PORT ANGELES — The $23 million Port Angeles Hardwood sawmill being built west of the city will have 95 employees and an $8 million payroll, company President Richard Tinney told the Chamber of Commerce on Monday.
Tinney keynoted the chamber’s noon luncheon Monday before an audience of about 100 at the Port Angeles CrabHouse.
“Our only business is alder,” Tinney said, “with maybe 6-8 percent maple. We intend to build a furniture-grade hardwood mill that will produce 32 million board-feet of hardwood.”
The company hopes to finish the sawmill by December and be operating by 2006, he said.
Port Angeles Hardwood LLC, a division of Mount Vernon-based Washington Alder, announced last August that it would build a $23 million hardwood sawmill on a 113 acres owned by the Port of Port Angeles near William R. Fairchild International Airport.
30-acre site
The company decided to buy a 30-acre site in the nearby Eclipse Industrial Park instead after Dry Creek area neighbors protested the project.

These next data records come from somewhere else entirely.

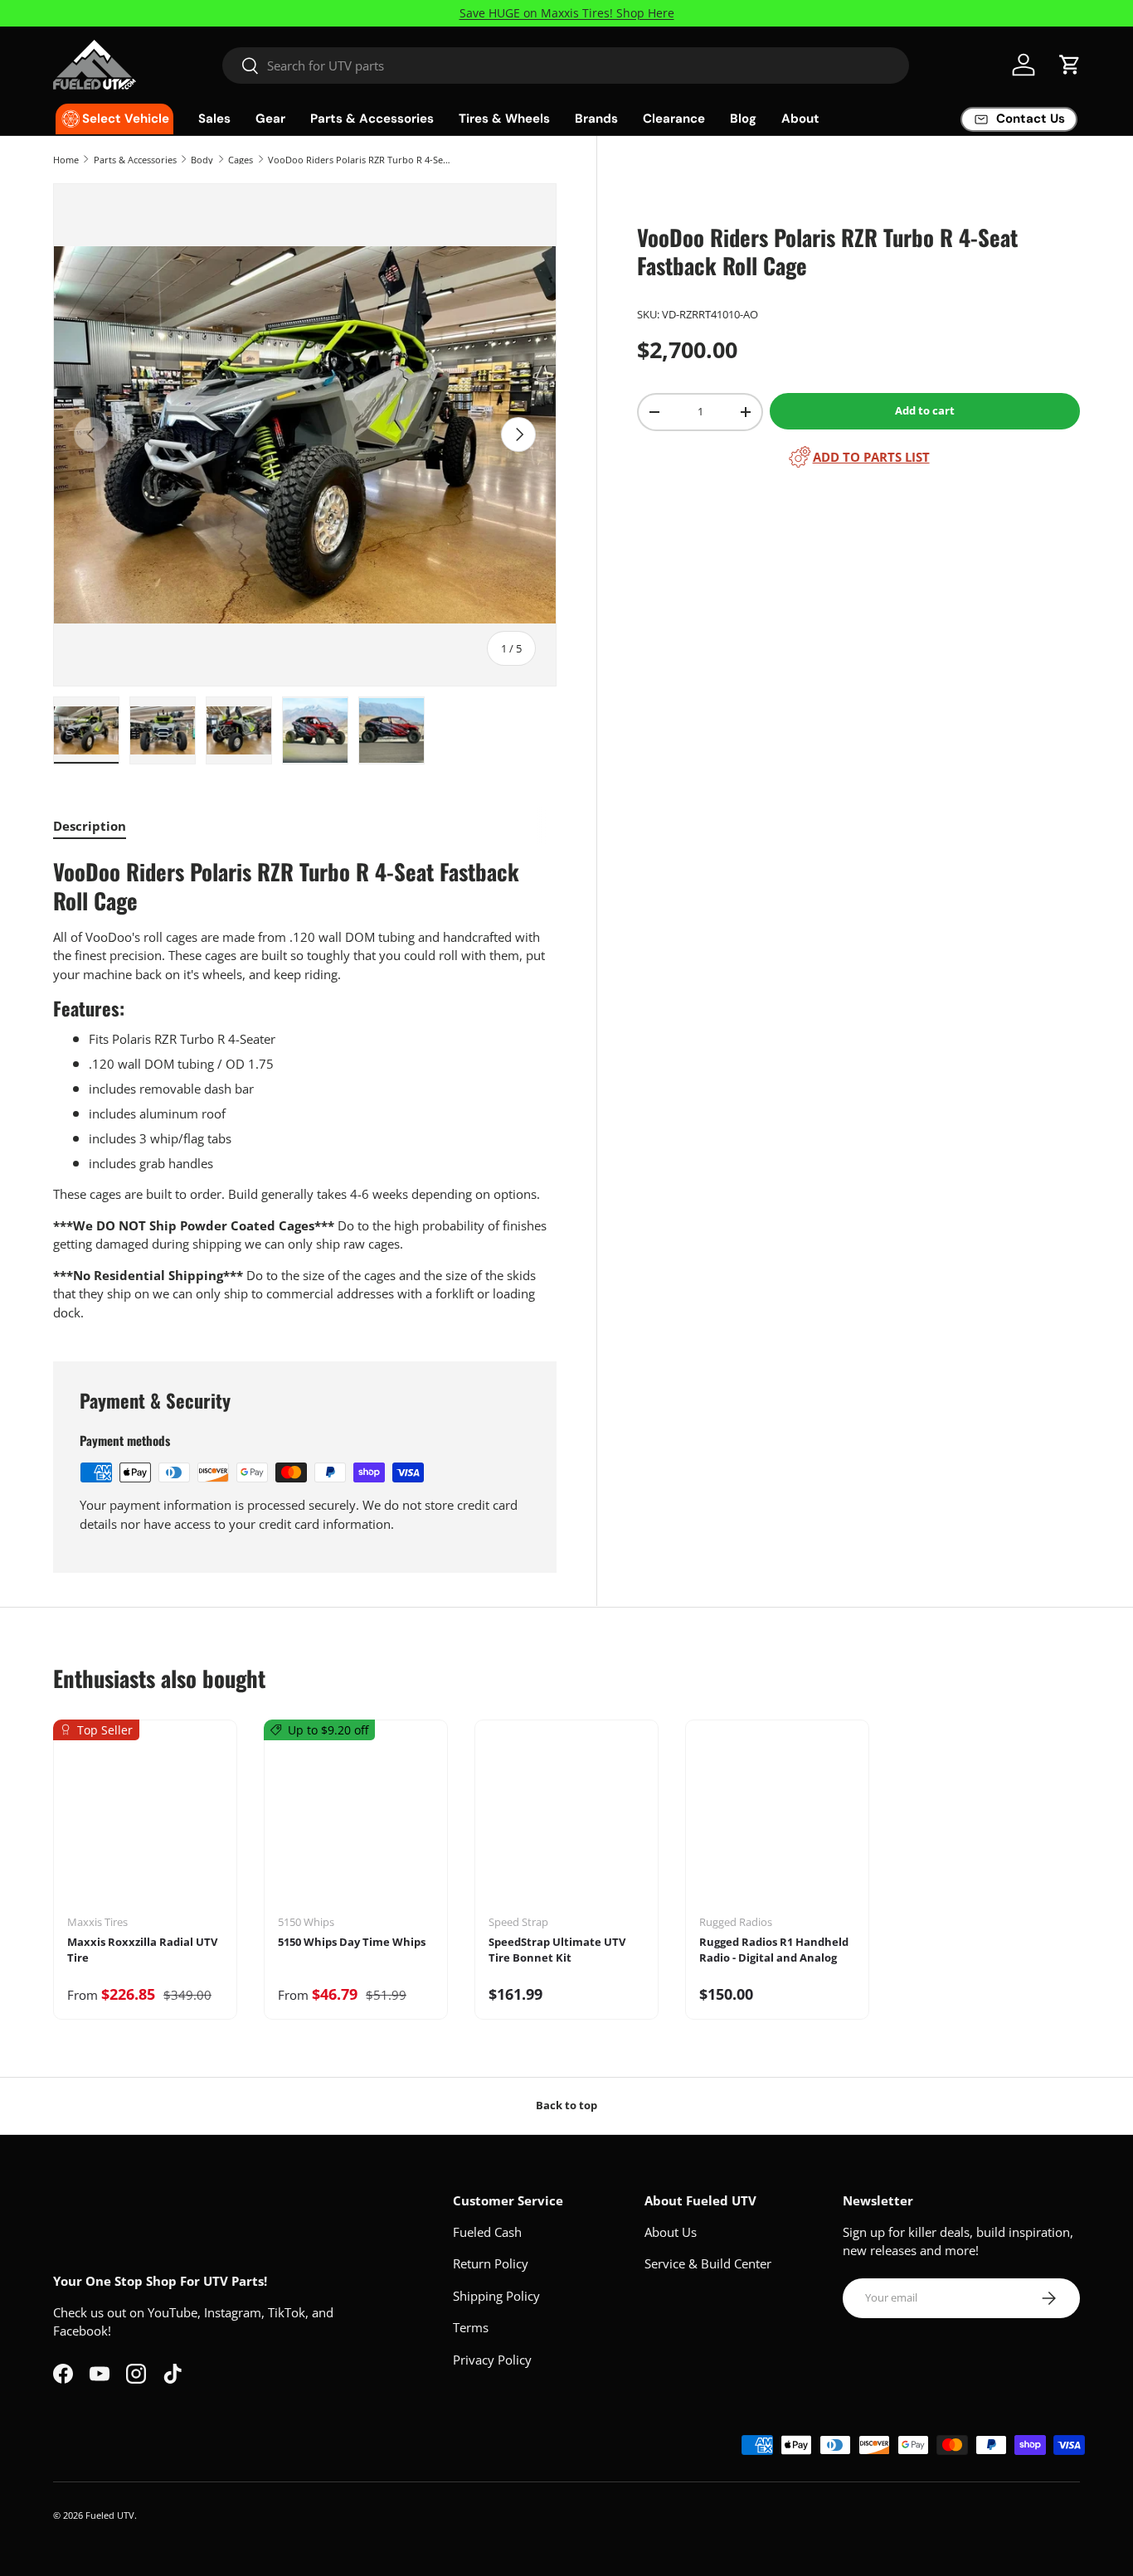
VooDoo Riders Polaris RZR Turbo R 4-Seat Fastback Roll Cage (361, 159)
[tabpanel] (305, 1089)
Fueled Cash (487, 2232)
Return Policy (490, 2263)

The city is now considering an annexation to bring the acreage within the city limit. Port Angeles Hardwood would be tapped into the city’s electricity, sewer and water systems.
The company’s 95 employees will have an average annual salary of $52,600 plus up to $20,000 in benefits and payroll taxes, which will equal an $8 million payroll, Tinney told the chamber audience.